* [EXCERPT PROVIDED]:
****

Live album by Bob Dylan
- Released: April 11, 2011
- Recorded: May 10, 1963
- Venue: Brandeis University, Waltham, Massachusetts
- Genre: Folk
- Length: 38:22
- Label: Columbia

Bob Dylan chronology
| The Original Mono Recordings (2010) | In Concert – Brandeis University 1963 (2011) | Tempest (2012) |

= In Concert – Brandeis University 1963 =

In Concert – Brandeis University 1963 is an album from a concert performed by American singer-songwriter Bob Dylan at the Brandeis Folk Festival at Brandeis University in Waltham, Massachusetts, on May 10, 1963.

A tape of the concert was found in the basement of San Francisco critic Ralph Gleason, a co-founder of Rolling Stone magazine, after Gleason's death, and was issued in 2010 by Columbia Records. It was offered as a bonus disc by Amazon.com with either The Bootleg Series Vol. 9 – The Witmark Demos: 1962-1964 or Dylan's The Original Mono Recordings for a limited time after its release. The album was officially released on April 12, 2011, in the United States, and a day earlier in Europe.

****

* [GIVEN REQUEST 1]: Retype the part of the Brandeis album text between "A tape of the" and "earlier in Europe.", inclusive.
The Brandeis album text and the entries that follow it are unrelated.

****

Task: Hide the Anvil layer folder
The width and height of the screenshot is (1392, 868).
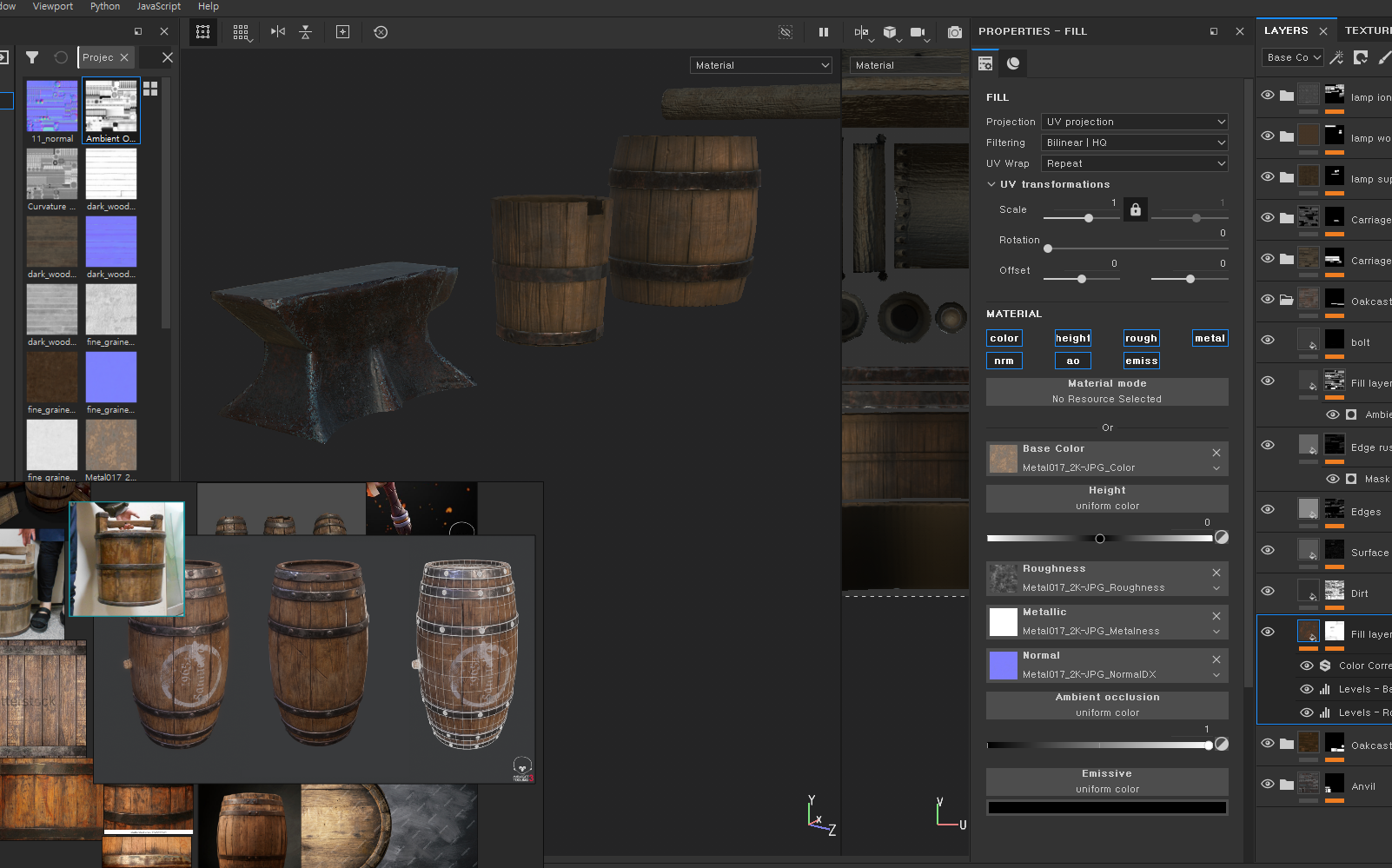Action: [1268, 785]
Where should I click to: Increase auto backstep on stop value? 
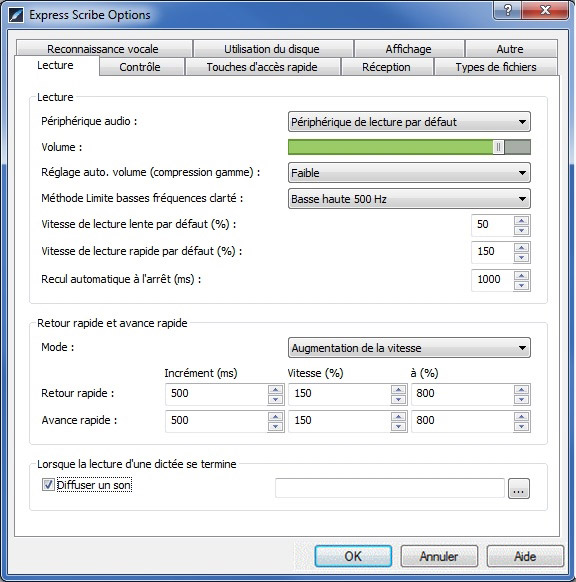tap(521, 276)
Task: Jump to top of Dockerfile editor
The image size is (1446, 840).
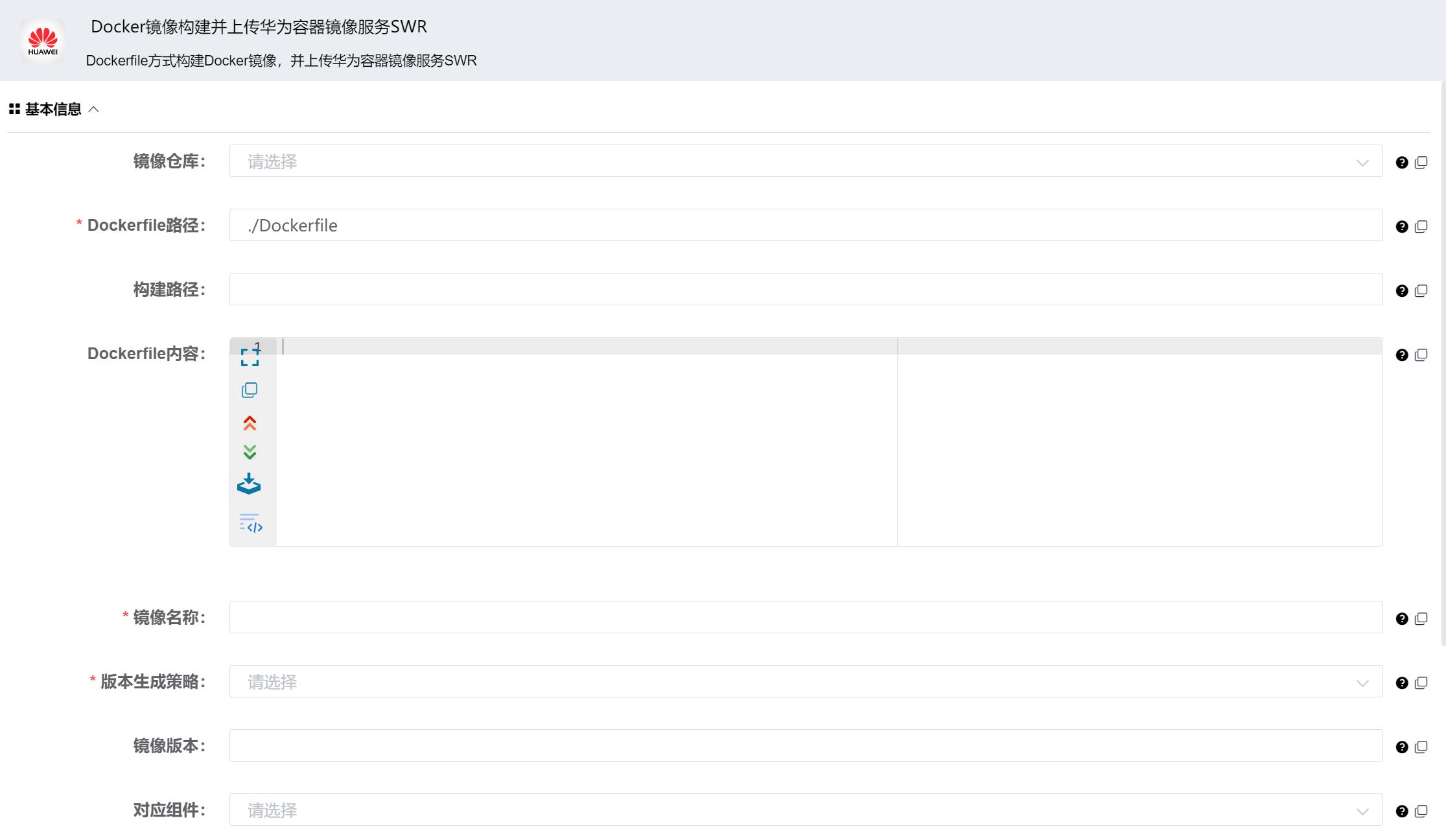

****

* [GIVEN REQUEST 2]: Rewrite all of the entries above with "Task" changed to "Instruction" and everything else unchanged. Leave the pictures out of your answer.

* [COMPLETE OUTPUT 1]:
A tape of the concert was found in the basement of San Francisco critic Ralph Gleason, a co-founder of Rolling Stone magazine, after Gleason's death, and was issued in 2010 by Columbia Records. It was offered as a bonus disc by Amazon.com with either The Bootleg Series Vol. 9 – The Witmark Demos: 1962-1964 or Dylan's The Original Mono Recordings for a limited time after its release. The album was officially released on April 12, 2011, in the United States, and a day earlier in Europe.

* [COMPLETE OUTPUT 2]:
Instruction: Hide the Anvil layer folder
The width and height of the screenshot is (1392, 868).
Action: [1268, 785]
Where should I click to: Increase auto backstep on stop value? 
tap(521, 276)
Instruction: Jump to top of Dockerfile editor
The image size is (1446, 840).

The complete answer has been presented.